Battle of al-Atharib
| Date | Spring 1130 |
| Location | al-Atharib, Syria |
| Result | Zengid victory |

Belligerents
- Zengids: Kingdom of Jerusalem Principality of Antioch

Commanders and leaders
- Imad al-Din Zengi: Baldwin II of Jerusalem

Strength
- Unknown: Unknown

Casualties and losses
- Unknown: Unknown

= Battle of al-Atharib =

12th c. military conflict

The Battle of al-Atharib occurred in 1130 when Imad al-Din Zengi laid siege to al-Atharib in spring and defeated an army led against him to relieve the town commanded by King Baldwin.

Imad al-Din Zengi sought to reassert Muslim control over the eastern frontier of the Principality of Antioch.
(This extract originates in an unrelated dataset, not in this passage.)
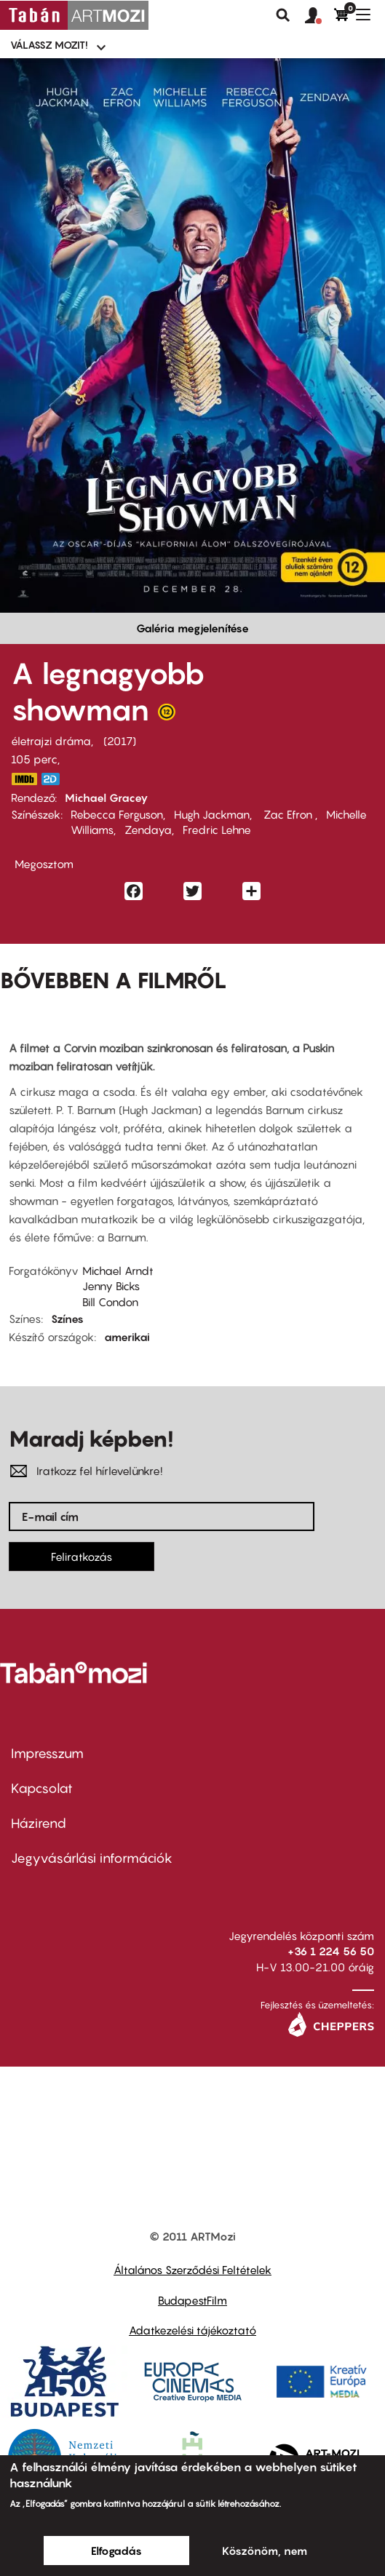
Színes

Zengi invaded and raided the territories of Antioch; in the Spring of 1130, he laid siege to al-Atharib.

When the Franks and King Baldwin, who was in command of a Latin army, advanced to relieve the city, the officers of Zengi advised him to retreat; however, Baldwin scorned their advice. A battle followed and Zengi emerged victorious. After conquering the citadel of al-Atharib, Zengi destroyed it and razed it to the ground.

Zengi then advanced on the fortress of Harim but its inhabitants persuaded him to abandon his siege in return for half of the districts revenues. A truce was concluded and Zengi returned to his territories.